- Interactive map of Bjørnfjell, Nordland
- Bjørnfjell Location within Nordland Bjørnfjell Location within Norway
- Coordinates: 68°26′57″N 18°05′20″E﻿ / ﻿68.4491°N 18.0889°E
- Country: Norway
- Region: Northern Norway
- County: Nordland
- District: Ofoten
- Municipality: Narvik Municipality
- Elevation: 760 m (2,490 ft)
- Time zone: UTC+01:00 (CET)
- • Summer (DST): UTC+02:00 (CEST)
- Post Code: 8517 Narvik

= Bjørnfjell, Nordland =

Village in Narvik Municipality, Norway

Bjørnfjell (Bonjovárri) is a mountain village made up of holiday cottages in Narvik Municipality in Nordland county, Norway. It's located along the Ofotbanen railway line and the European route E10 highway, just west of the border with Sweden. There is a railway station and the Bjørnfjell Chapel as well as many cabins and homes in the area. The name Bjørnfjell for short may often refer to the Bjørnfjell Railway Station. The area is a popular vacation spot for residents of Narvik.

==History==
The mountain got its name during the planning of the railway line in 1883. The old railway station was named Bjørnefjell while it was being used from 1912 to 1925. A new railway station was constructed in 1921 and the name of the new station dropped the middle e from the spelling.

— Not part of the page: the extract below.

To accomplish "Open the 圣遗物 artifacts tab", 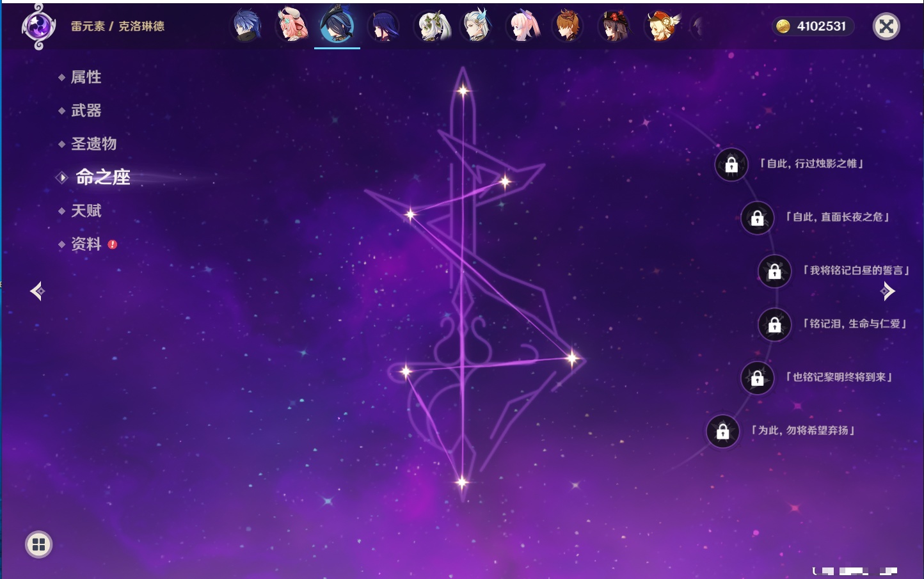I will (x=93, y=144).
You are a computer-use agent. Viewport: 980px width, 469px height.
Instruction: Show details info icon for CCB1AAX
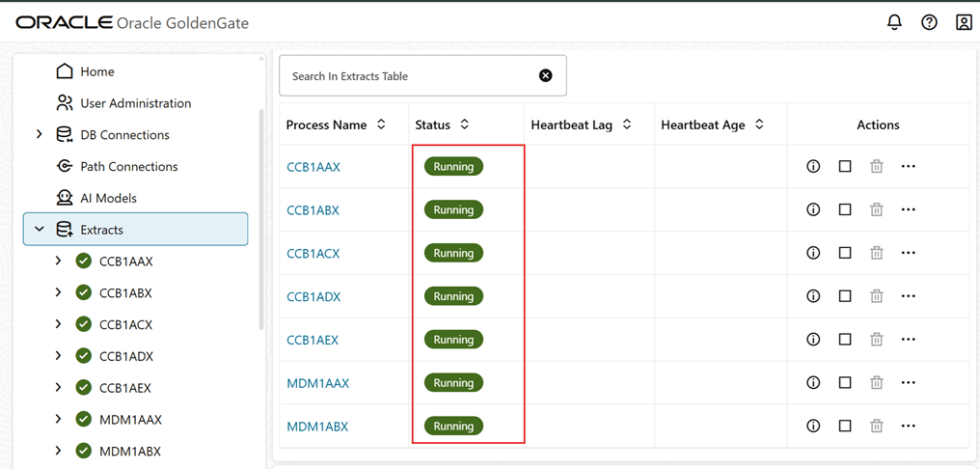pyautogui.click(x=813, y=166)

The Battle of Bjørnefjell occurred on 15 April 1940 as part of the Narvik Campaign during World War II. A Norwegian company which had escaped from the city of Narvik by traveling along the railway line during the German invasion of April 9 was defeated by superior German forces. After capturing the Bjørnfjell area, the Germans used the area to drop supplies and soldiers from Ju 88 airplanes. The stone cottage "Solheimsbrakka" was used as headquarters by the Lieutenant General Eduard Dietl during most of the Battle of Narvik.
A German prison camp was later established north west of Bjørnfjell. Yugoslav partisans were interned there, and 238 died.

In 1942, there were massacres of POWs at Beisfjord and Bjørnfjell.